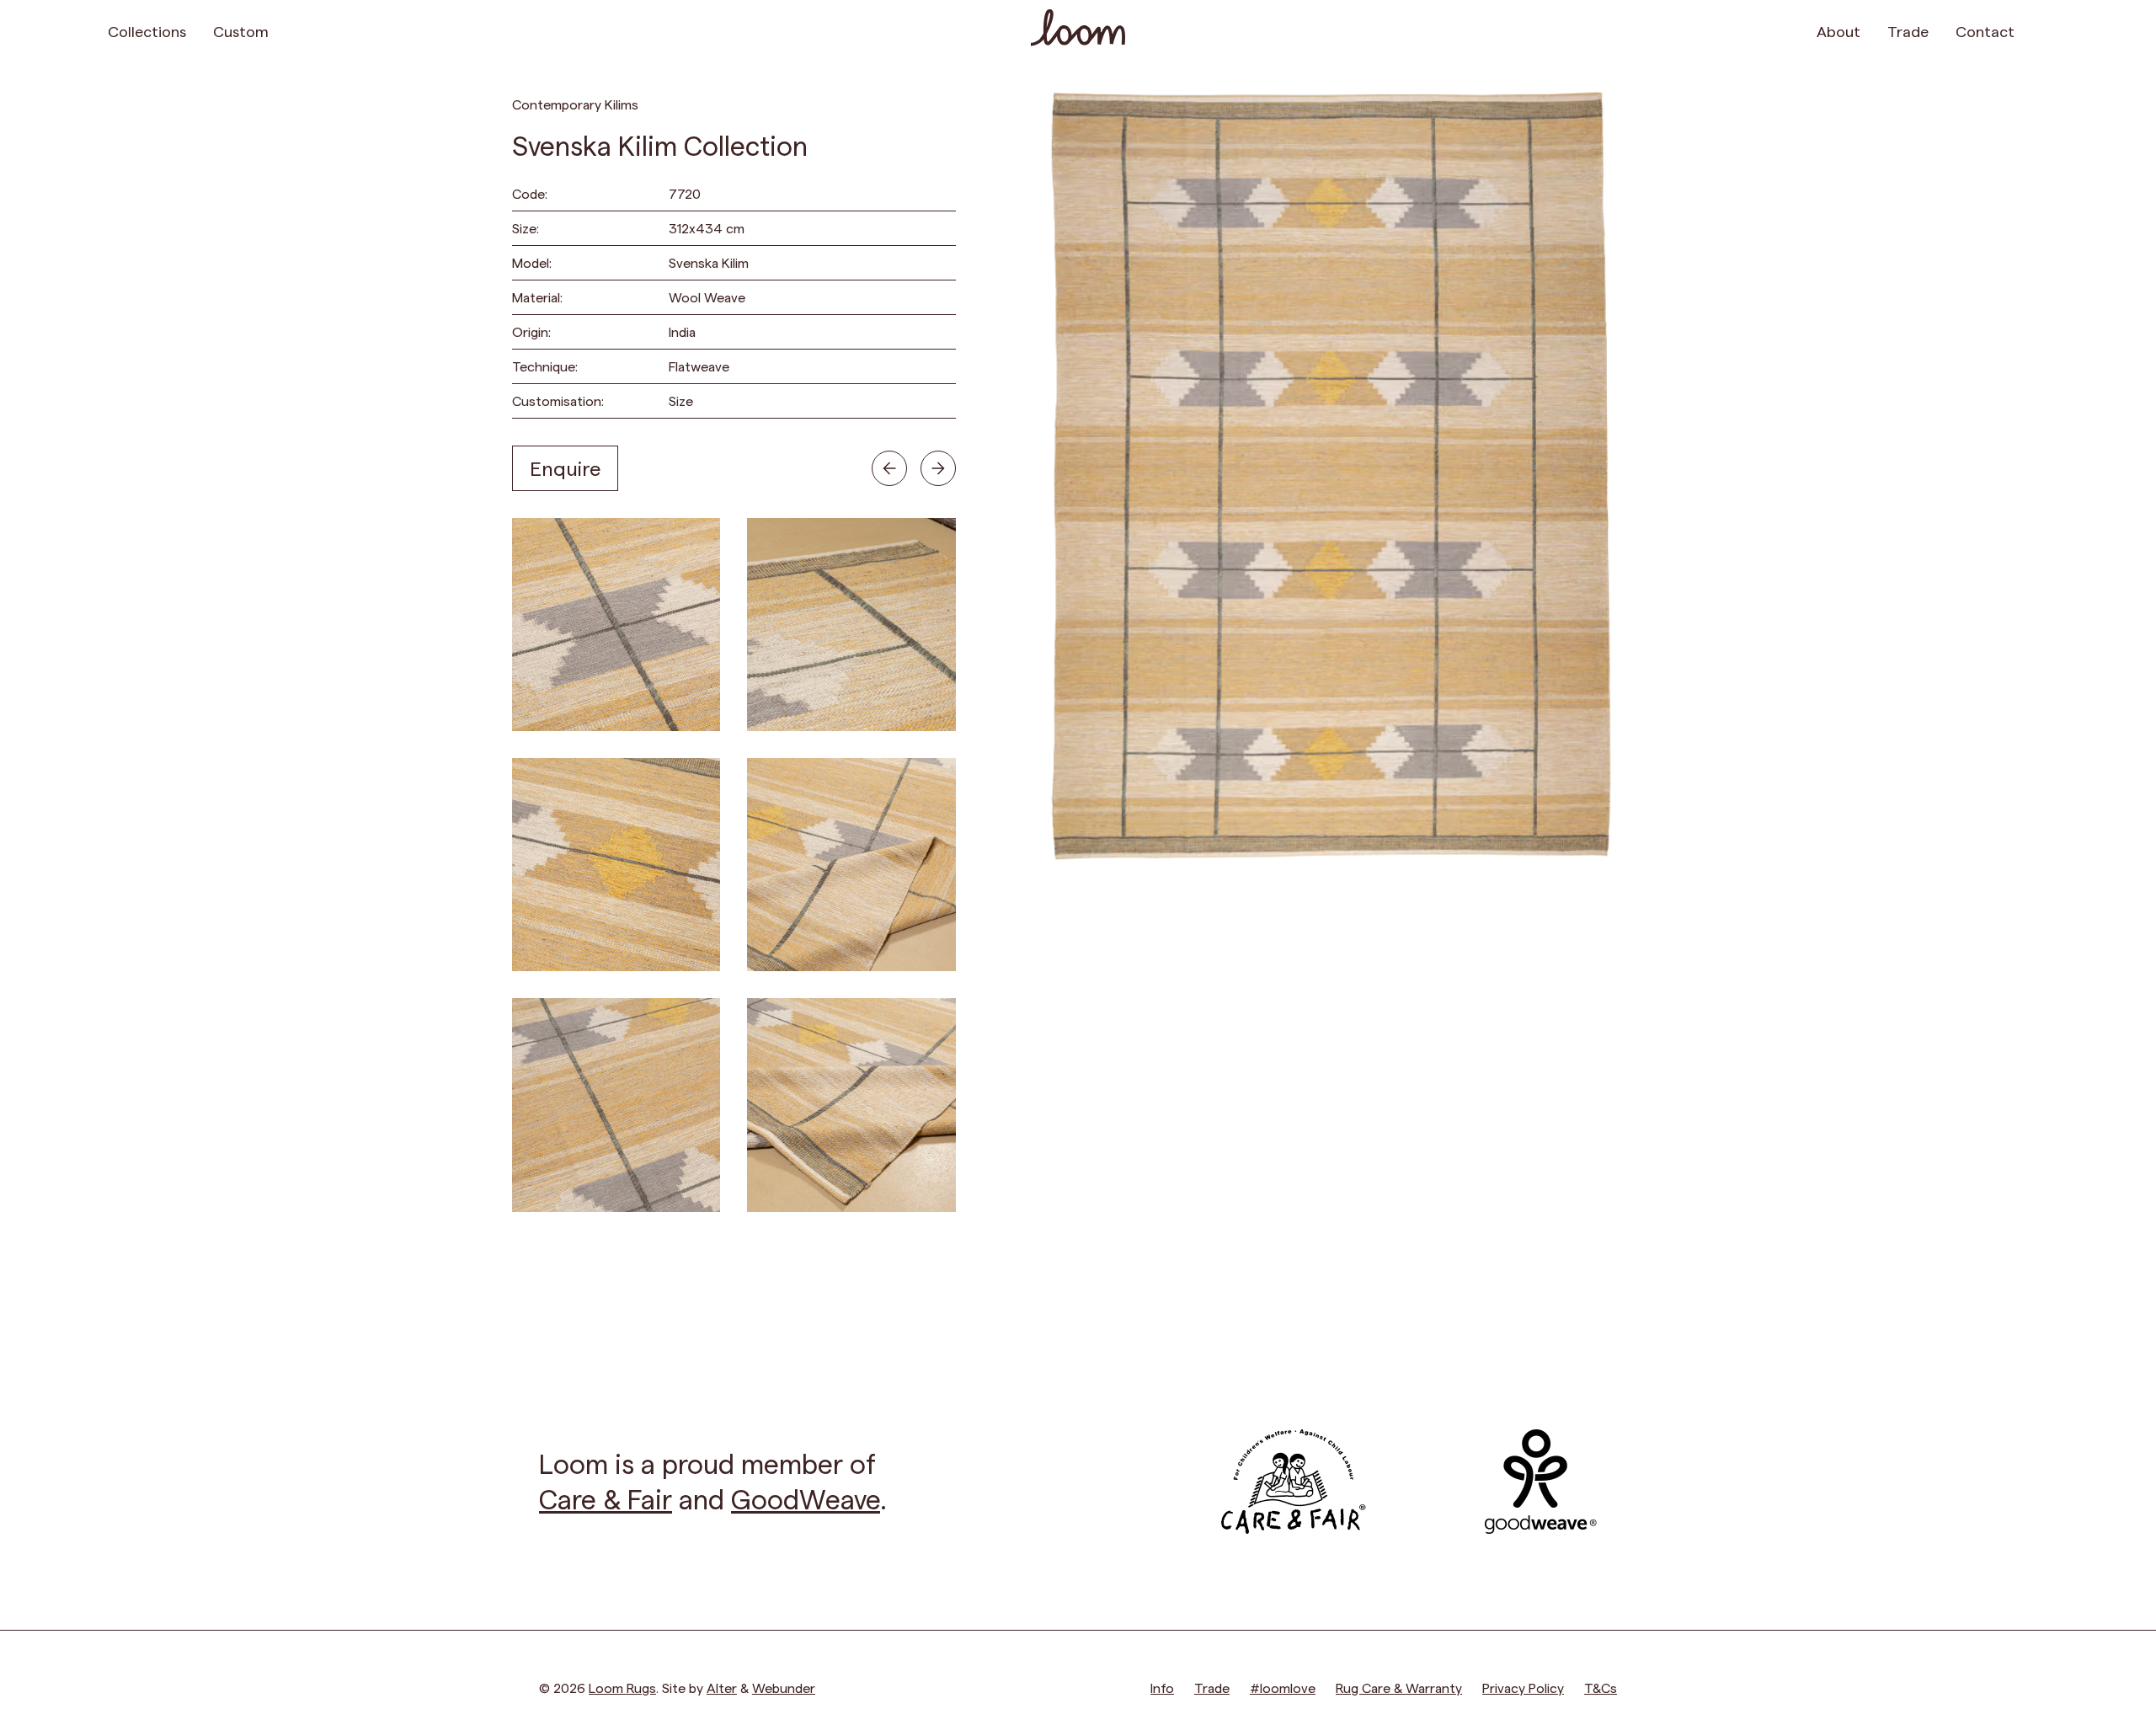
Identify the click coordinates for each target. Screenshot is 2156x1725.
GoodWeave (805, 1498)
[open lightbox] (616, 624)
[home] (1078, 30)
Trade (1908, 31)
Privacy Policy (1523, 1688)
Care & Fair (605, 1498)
⁂
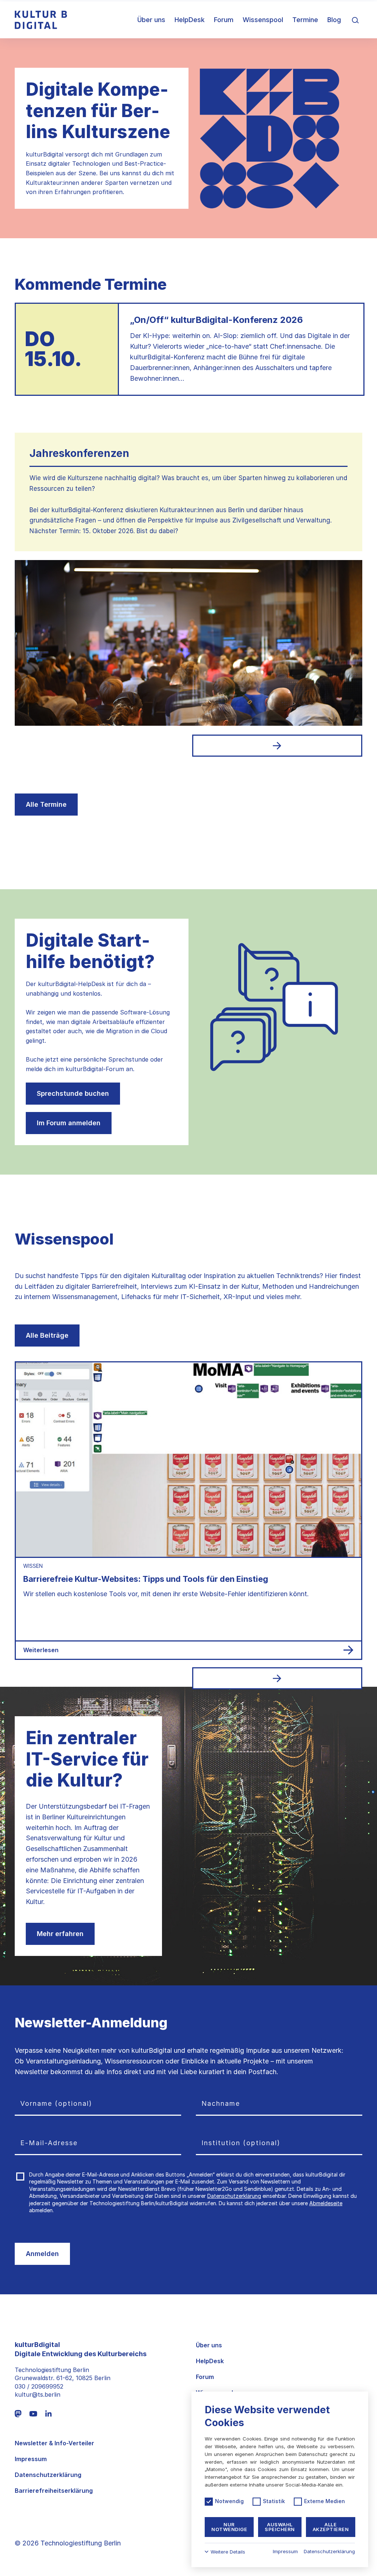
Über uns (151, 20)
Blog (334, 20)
⁂
GOAL OF THE EXERCISE: Reproduce only the lines above, starting at the line with "Identify the click" and ending at the line with "Care & Fair (605, 1498)", exactly as written.

ANSWER FOR THE TASK:
Identify the click coordinates for each target. Screenshot is 2156x1725.
GoodWeave (805, 1498)
[open lightbox] (616, 624)
[home] (1078, 30)
Trade (1908, 31)
Privacy Policy (1523, 1688)
Care & Fair (605, 1498)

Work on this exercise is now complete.